It was a Saturday morning like any other, though uncommonly cool for July, and I rode down to the farmer’s market. I stopped on the way for coffee and a cinnamon roll. Sitting on the terrace, I watched the families arriving and walking down into the bricked streets of the Haymarket. I read a book chronicling the lives of real American cowgirls, research for something I myself was writing. I noticed the ache in my back while reading about a ‘locoed’ heifer, then I noticed that, in fact, everything between my sternum and pelvis ached and cramped.
I pushed aside the delightful cinnamon roll with regret and fished through my bag, but all I had with me besides the book was a deck of playing cards, a few pencils, and some loose change. By this time, I had begun to sweat and felt the first creeping twists of nausea. My small bottle of assorted pills must be elsewhere. I sat quietly and attempted to judge my state, which only seemed to be growing worse by the moment. I mentally cursed the tide of sickness, more for its inexplicable arrival than anything else.
With reluctance I left my not even half finished roll and coffee and carefully slung myself back onto my bicycle. But where to go? Home was much too far. I angled instead for the rising brick block of Architecture Hall, just visible from the terrace. I had to ride a block down to pass beneath the viaduct ending the interstate in the heart of Downtown, then back up.
I put my bicycle in first gear, peddled slowly and steadily and tried to breath as my body began to shake, while cold sweat pooled on my skin, and the nausea crept up my throat like a living thing trying to escaped. I passed the small office in the Stadium Parking Garage which serves as a staging point for the University Police. I thought if I needed to pull over and puke, that would be an ironically appropriate place to do it, though it seemed unoccupied and as deserted as the rest of the campus. Of course, in my condition I felt more likely to fall over than pull over, but I pushed myself on.

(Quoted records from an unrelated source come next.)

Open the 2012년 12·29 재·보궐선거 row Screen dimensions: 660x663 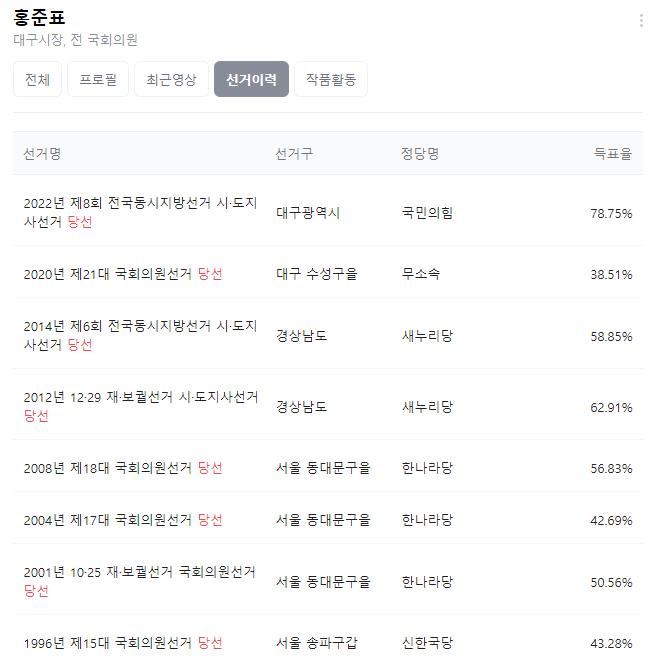(140, 406)
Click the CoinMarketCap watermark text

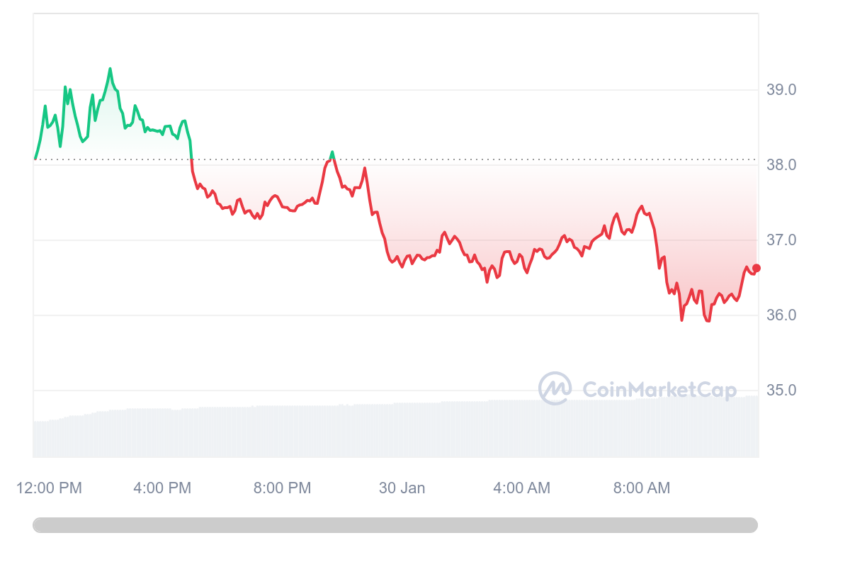pos(659,390)
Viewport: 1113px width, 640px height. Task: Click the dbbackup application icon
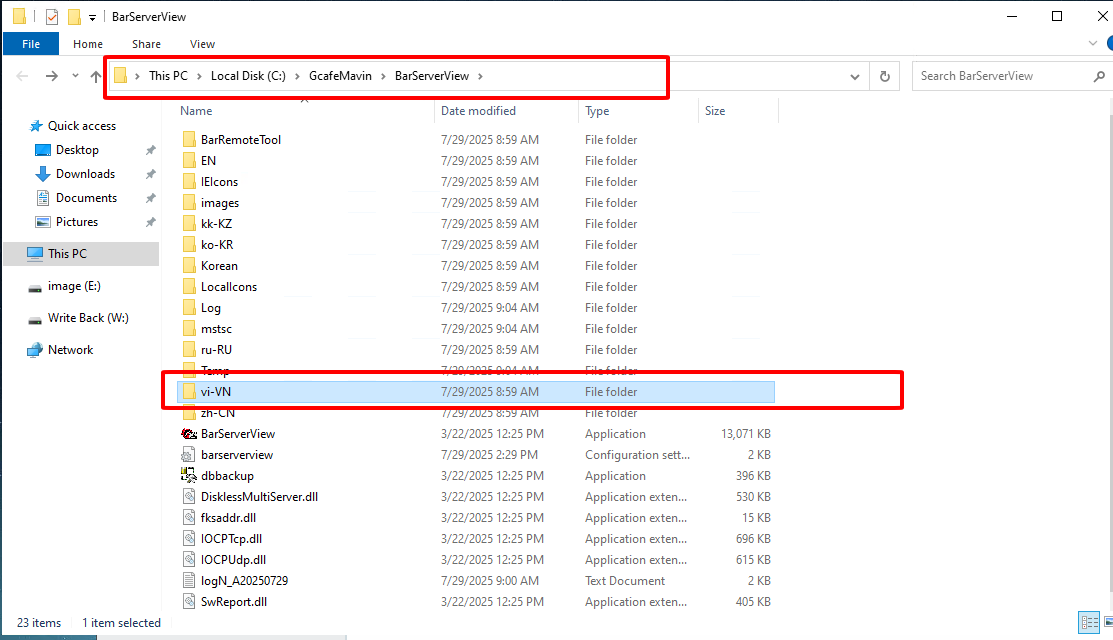click(x=189, y=476)
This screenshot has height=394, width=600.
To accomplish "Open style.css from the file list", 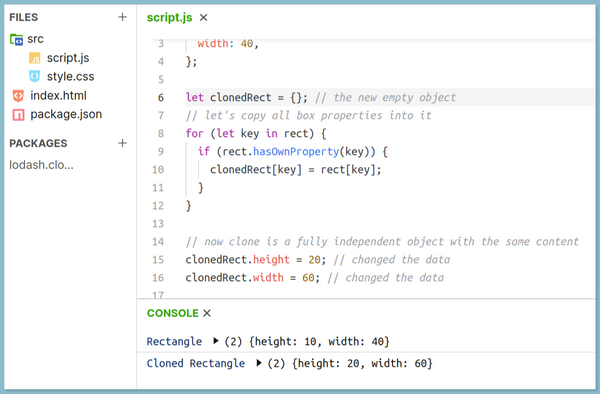I will [70, 77].
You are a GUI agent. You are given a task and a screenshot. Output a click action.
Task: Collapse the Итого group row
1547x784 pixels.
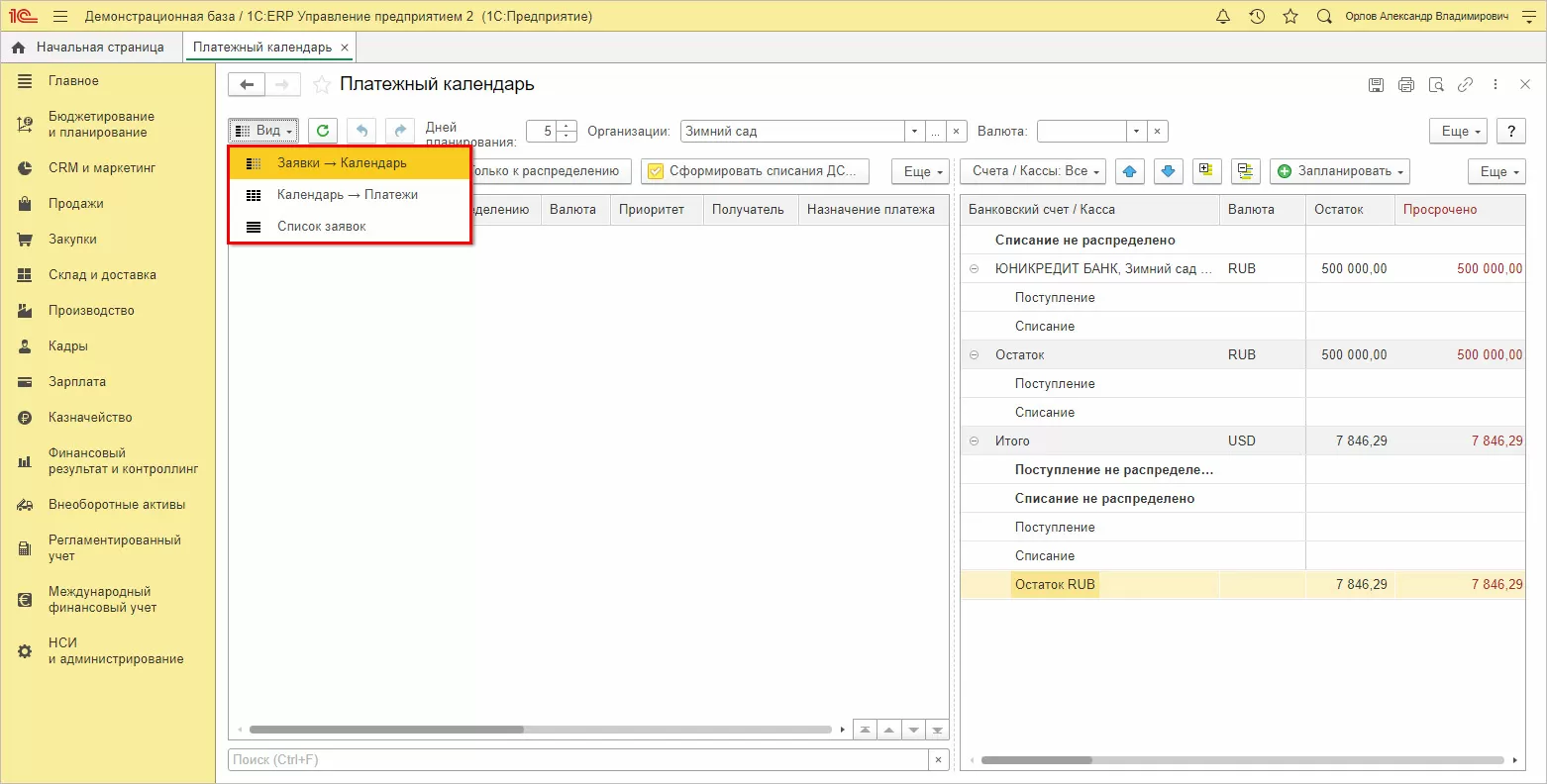(x=974, y=441)
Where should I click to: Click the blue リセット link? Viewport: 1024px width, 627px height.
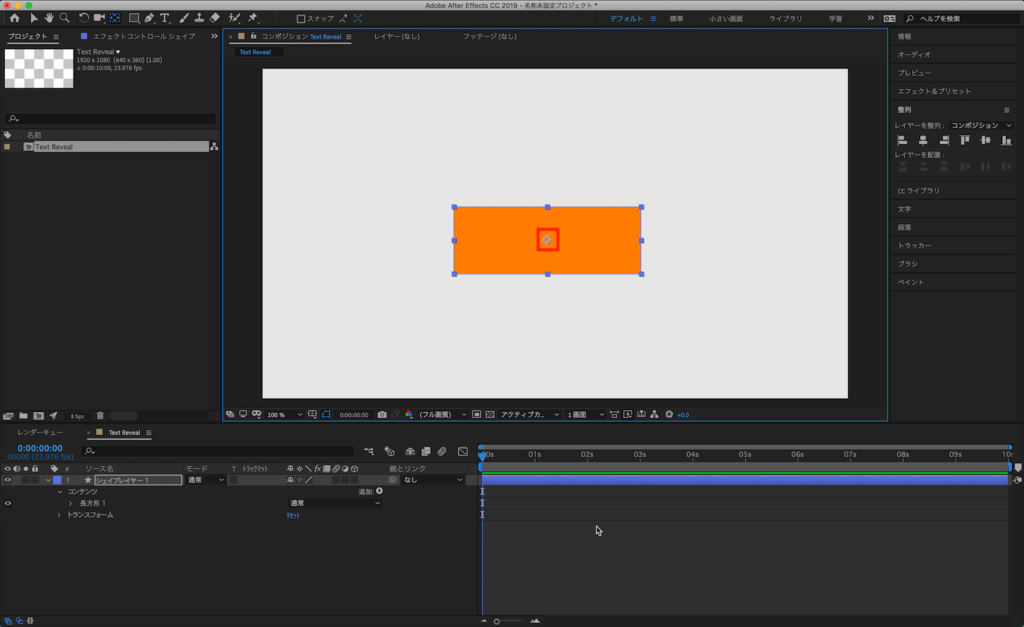(x=294, y=515)
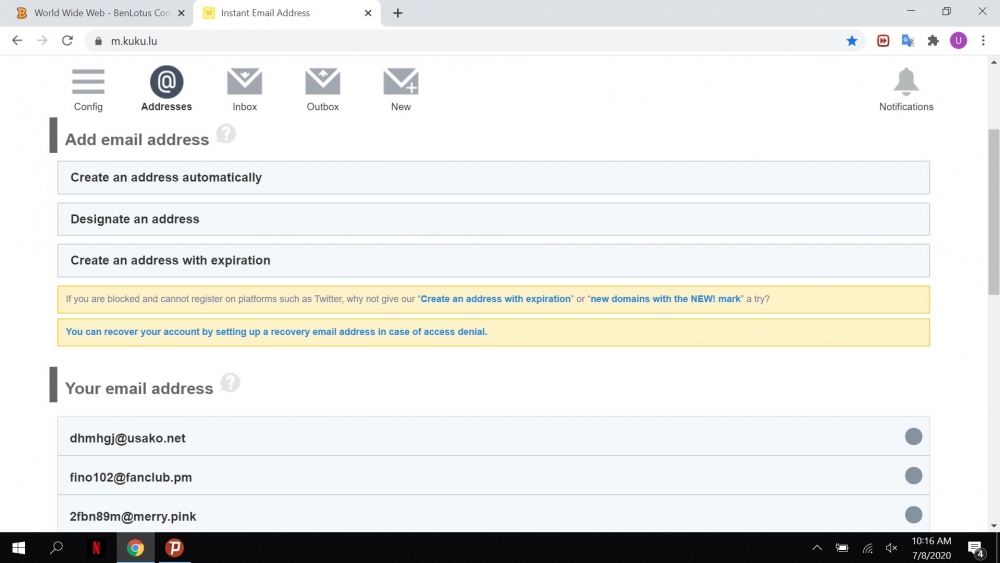This screenshot has height=563, width=1000.
Task: Open the Outbox envelope icon
Action: [322, 82]
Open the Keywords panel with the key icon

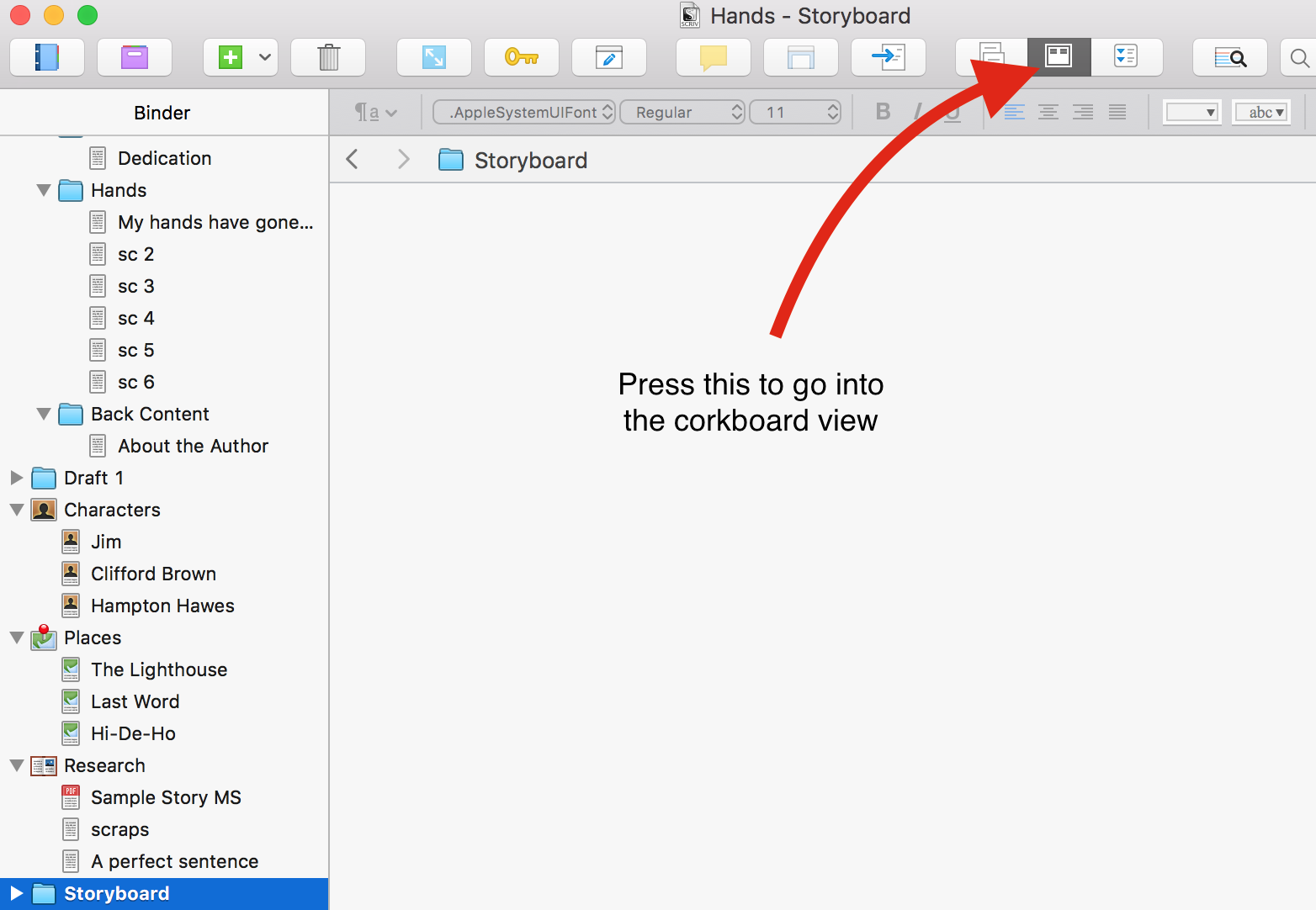click(522, 57)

I made it to the bicycle rack at Arch Hall and did manage to dismount of my own design, but knelt there in the mulch, bowed over face down. The wood chips dug into the tops of my feet folded beneath me and I lowered my head, letting my cap fall away, as I pressed my forehead into the bar of the bicycle rack. The cool metal felt good. When I felt reasonably sure I wouldn’t puke, though not certain by any means, I rose and wove my way unsteadily towards the doors. Fishing in my back pocket for my wallet, I passed it before the black box, which opened the doors with an obedient beep and pop.
Stairs, I wondered to myself, why does this building has so many damned stairs? In the bathroom, I dropped my bag, still empty grocery sack, hat, jacket, and helmet, scattered on the tile. Oh, it hurt, my head, back, stomach. I shook and fevered and sweated and chilled. I tried to move my mind elsewhere, searching for a mantra, though I had never been much of one for such practices. I wracked my mind to remember one, just one, but it skipped like a record or a stone thrown across dark water. Finally I settled on Om Mani Padme Hum, the simplest of phrases. It seemed like it had taken hours to puzzle it out, though it had been but minutes. I don’t believe there are power in such mantras, but I believe there can be vast relief from suffering when physical pain is not dwelled upon too deeply. I could curse my pain and wallow in it, or accept it and concentrate on something else.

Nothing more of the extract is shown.